START MATERIAL FOR THIS TASK

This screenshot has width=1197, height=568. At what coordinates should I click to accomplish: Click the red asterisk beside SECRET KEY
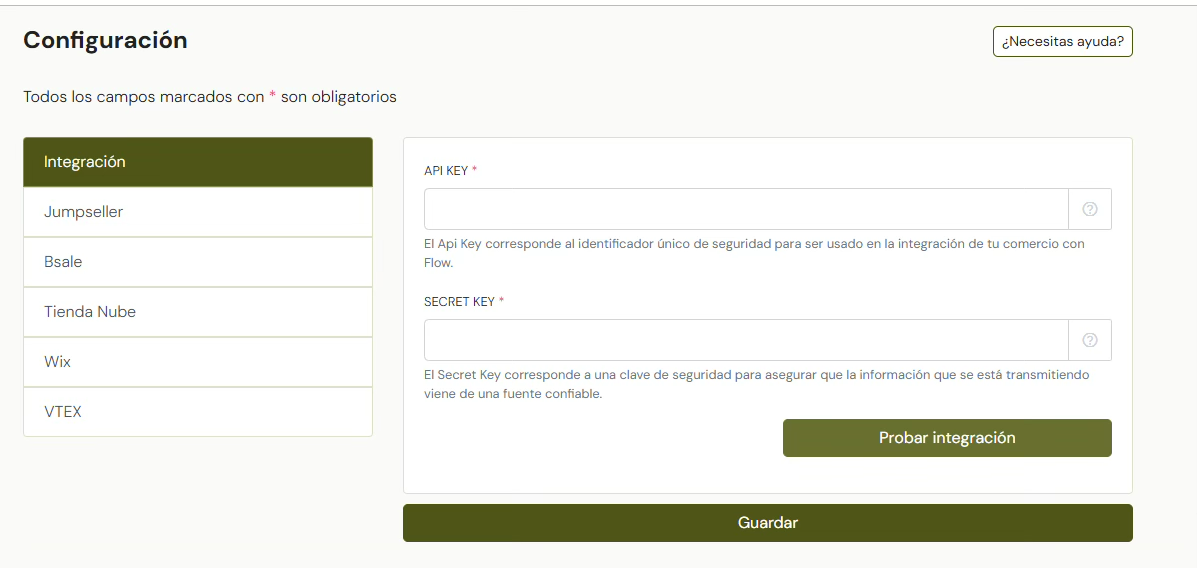501,301
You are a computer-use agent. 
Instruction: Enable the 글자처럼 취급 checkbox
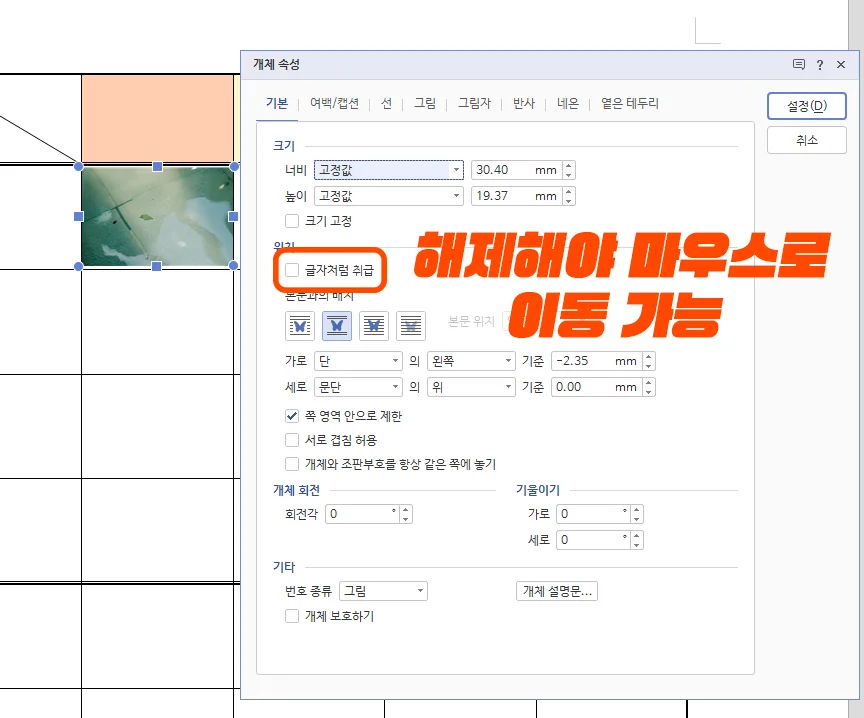(291, 270)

END MATERIAL FOR THIS TASK

## WHAT YOU SHOULD DO
Output the records above verbatim. Pictures stay out.

## ANSWER TO THIS PROBLEM
This screenshot has width=1197, height=568. At what coordinates should I click to accomplish: Click the red asterisk beside SECRET KEY
501,301
You are a computer-use agent. 
Instruction: Enable the 글자처럼 취급 checkbox
(291, 270)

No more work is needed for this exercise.